Когда-то Збигнев Бжезинский придумал этот довольно примитивный эвфемизм: «многовекторность». Среднеазиатским лидерам термин понравился и часто звучал из уст господ президентов как определение внешнеполитического курса страны. Хотя по сути многовекторность – это элементарная всеядность или, если хотите, неразборчивость.
Больше всего в ней преуспела, пожалуй, Киргизия. Эта республика прославилась, например, тем, что на ее территории успешно действуют военные структуры двух противоположных «по знаку» блоков – НАТО и ОДКБ. Большая часть внешнего долга (2,2 млрд. долл.) Киргизии сложилась из заимствований у контролируемых США т.н. международных финансовых институтов, например, Всемирного банка. Это обстоятельство как раз и является тем самым крючком, на котором Запад держит маленькую среднеазиатскую республику. Имеет виды на Киргизию и соседний Китай, чьи экономические интересы здесь год от года нарастают. И мало-мальски уверенное лавирование Бишкека между интересами сразу трех свехдержав выдается властями республики за успешную внешнюю политику.
В своих устремлениях между Россией, США и Евросоюзом продолжает метаться Узбекистан. Это очевидная попытка Ташкента продолжать ту политику, которая существовала до сих пор, когда страны Центрально-Азиатского региона, играя на противоречиях между внешними центрами, искали выгоду для себя. Тем же самым, между прочим, сегодня занимаются и Казахстан с Таджикистаном. Хотя в политике Астаны становится уже заметным крен к продекларированному ею «стратегическому партнеру и союзнику» – России. Скажем, вывод казахстанского капитала из Грузии – это ведь не только попытка спасти свои деньги, это же и очень важный политический шаг, которым, кстати, ужасно недовольны в Вашингтоне, но который вполне позитивно, думаю, оценен в Москве. Довольно ревниво сегодня в Казахстане относятся к торговой экспансии «великого соседа». Возможно, в Астане вспомнили-таки известную еще в XIX веке поговорку: «если придет черный китаец, рыжий русский родным отцом покажется»…

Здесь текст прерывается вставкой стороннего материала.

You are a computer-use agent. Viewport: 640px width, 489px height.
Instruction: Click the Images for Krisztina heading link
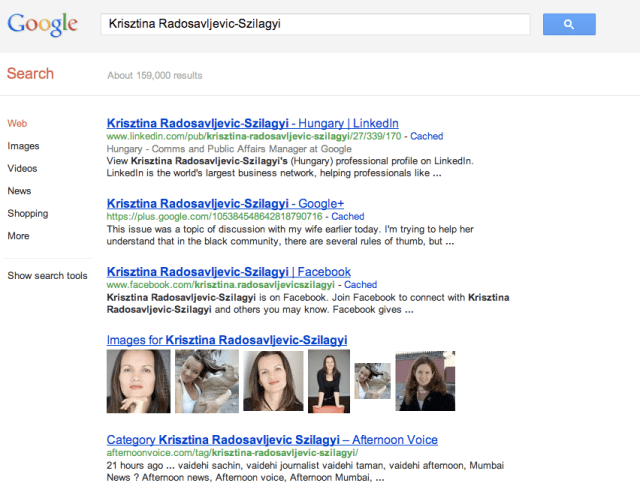pos(227,340)
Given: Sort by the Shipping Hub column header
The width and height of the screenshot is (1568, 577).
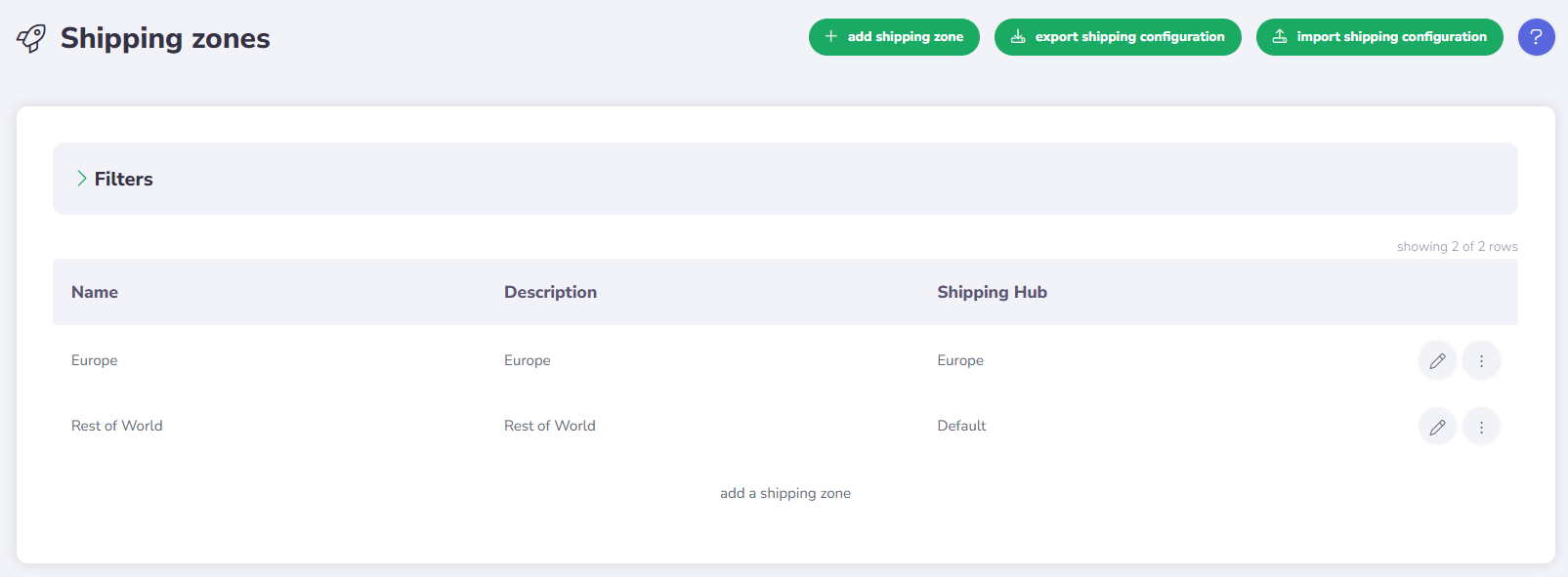Looking at the screenshot, I should tap(992, 292).
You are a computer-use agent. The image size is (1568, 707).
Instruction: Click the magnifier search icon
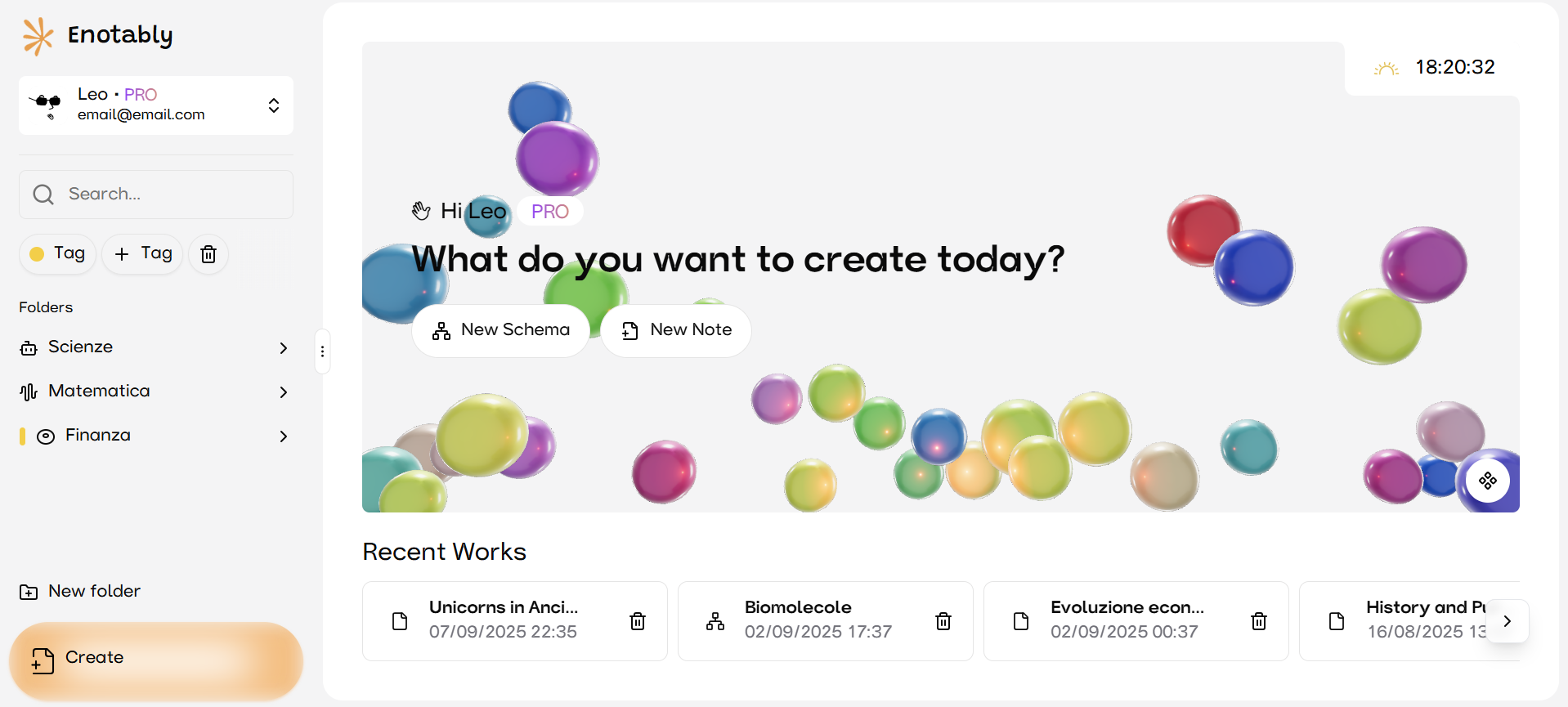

Что касается Таджикистана, то этнокультурная близость таджиков и иранцев еще в период распада СССР обусловила более высокий уровень отношений Тегерана и Душанбе, нежели с другими государствами региона. Иран еще в период перестройки оказывал повышенное внимание Таджикистану, стремясь расширить сферу своего специфического идеологического влияния. Однако первоначальные претензии иранских политических кругов на доминирование в Таджикистане быстро оказались дезавуированы со стороны России. И были найдены некие формулы взаимодействия. Например, организация межтаджикских переговоров и в итоге мирное урегулирование в Таджикистане – заслуга ни в коем случае не ООН, ОБСЕ и других международных институтов, которые выполняли в процессе внутритаджикского урегулирования скорее вспомогательные функции, а в первую очередь – результат совместной российско-иранской дипломатической активности. Опыт начала 1990-х годов во многом определил формат российско-иранского взаимодействия в Таджикистане в последующем, предотвратив вероятность возникновения прямой конфронтации. Стремление двух сторон – российской и иранской – участвовать в гидроэнергетике Таджикистана реализуется на Сангтудинских ГЭС, одну из которых заканчивают строить иранцы, а вторую – россияне. Мирно и спокойно.

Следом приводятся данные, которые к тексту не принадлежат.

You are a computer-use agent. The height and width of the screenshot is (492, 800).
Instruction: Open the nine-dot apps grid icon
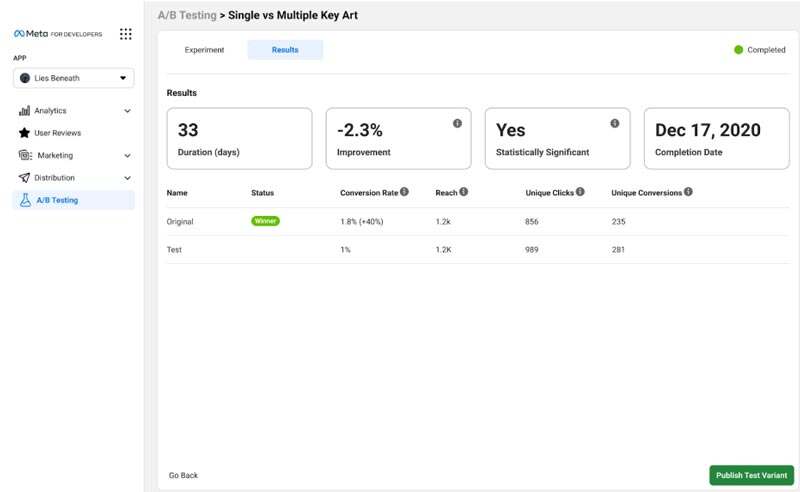click(x=125, y=34)
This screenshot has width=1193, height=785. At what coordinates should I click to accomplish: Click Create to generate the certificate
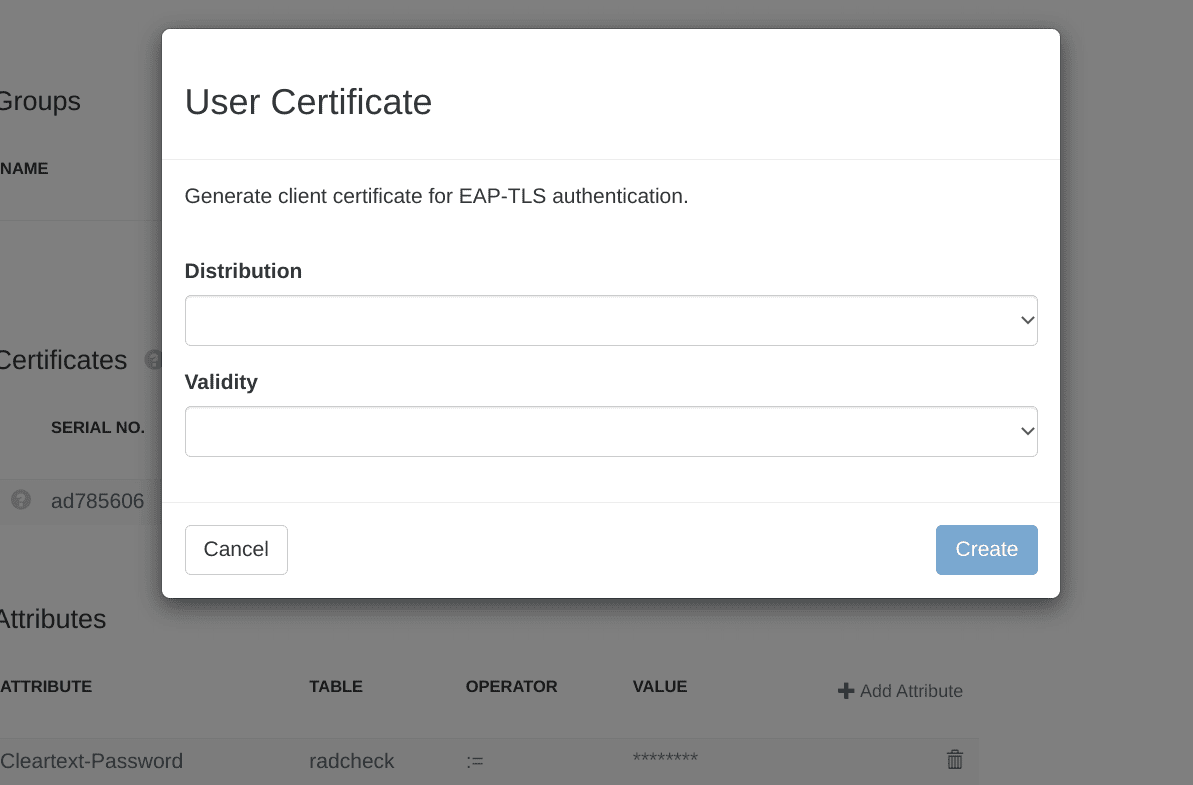(x=986, y=549)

Если брать Среднюю Азию в целом, то активность Москвы здесь в последние годы весьма высока. Хотя важно так же посмотреть на готовность той или иной из стран региона к принятию масштабного всестороннего партнерства России. Почему, например, не реализуются российские инвестиционные проекты в Киргизии? В августе 2007 года в дни бишкекского саммита ШОС президент России Владимир Путин предлагал киргизской стороне два миллиарда долларов «под конкретные проекты». В сентябре 2008 года на встрече с киргизским премьер-министром глава российского правительства Владимир Путин снова предлагает два миллиарда, и снова под те же «конкретные проекты»… Почему в Узбекистане российские инвесторы работают, а в Киргизию не идут? Когда официальные представители России и Киргизии говорят о росте объемов товарооборота, их пафос скорее из области дипломатии: рост товарооборота в денежном выражении есть результат роста цен за называемый период. А реальный товарооборот каким был, таким же и остался. В дни официального визита президента России Дмитрия Медведева и саммита СНГ в Бишкеке на двустороннем уровне между Россией и Киргизией подписано более двух десятков документов, но все это – меморандумы о сотрудничестве, протоколы о намерениях. Конкретного значилось мало.

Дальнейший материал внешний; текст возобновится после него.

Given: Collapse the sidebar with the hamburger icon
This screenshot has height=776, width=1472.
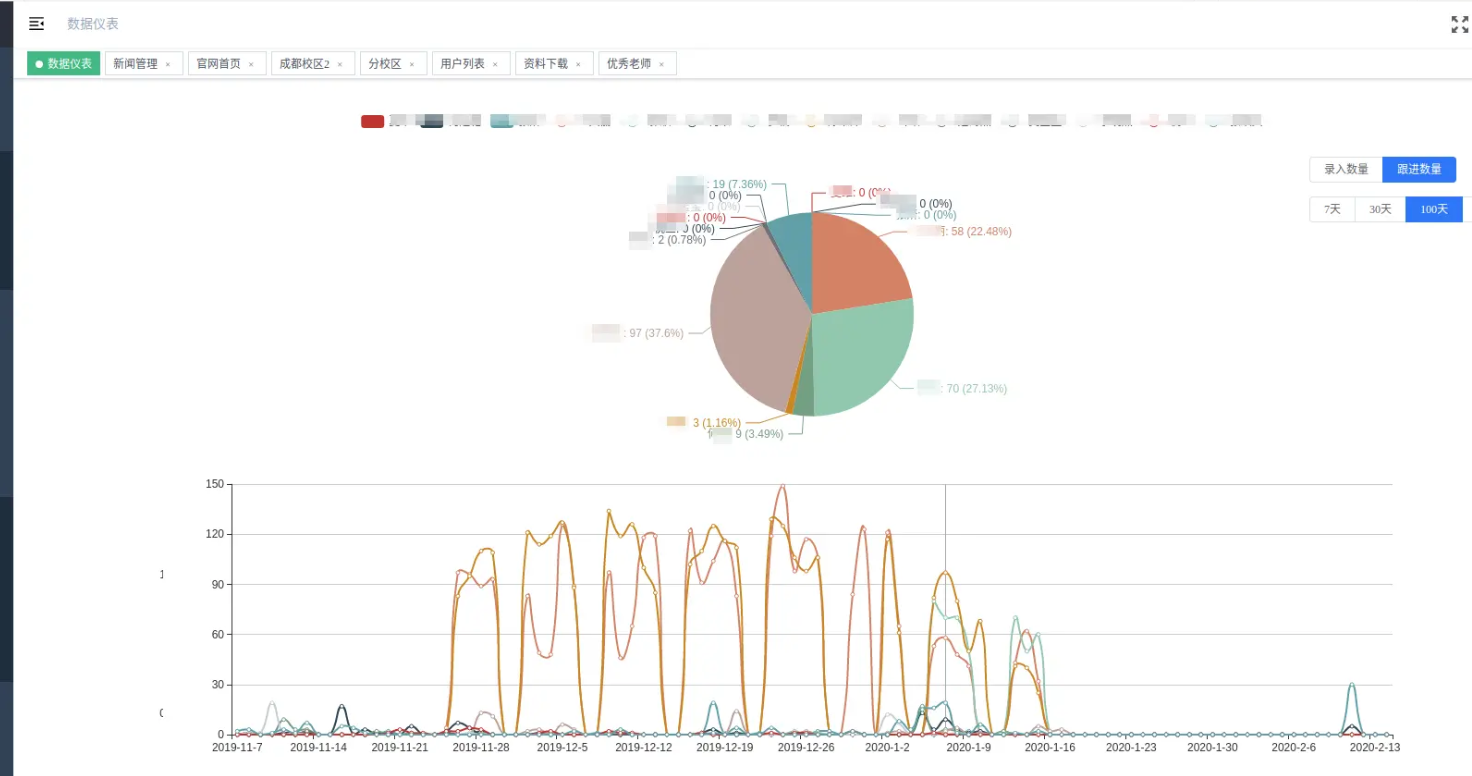Looking at the screenshot, I should click(x=37, y=24).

Инвестиционная пассивность России в Средней Азии прежде всего обуславливается теми условиями, которые предлагаются стороной, желающей эти деньги получить. Не получилось у российского «РУСАЛа» работать в гидроэнергетике в Таджикистане, так он нашел применение своим миллиардам в Южной Африке, в Южной Америке. Стало от этого лучше Таджикистану? Сомневаюсь, если уже которую зиму население этой страны живет без электричества…
Выбор направления, приоритетного для своей внешней политики – дело того, кто выбирает. По большей части дальнейшее зависит от политического руководства каждой страны – его компетентности, политической воли, порядочности в конце концов.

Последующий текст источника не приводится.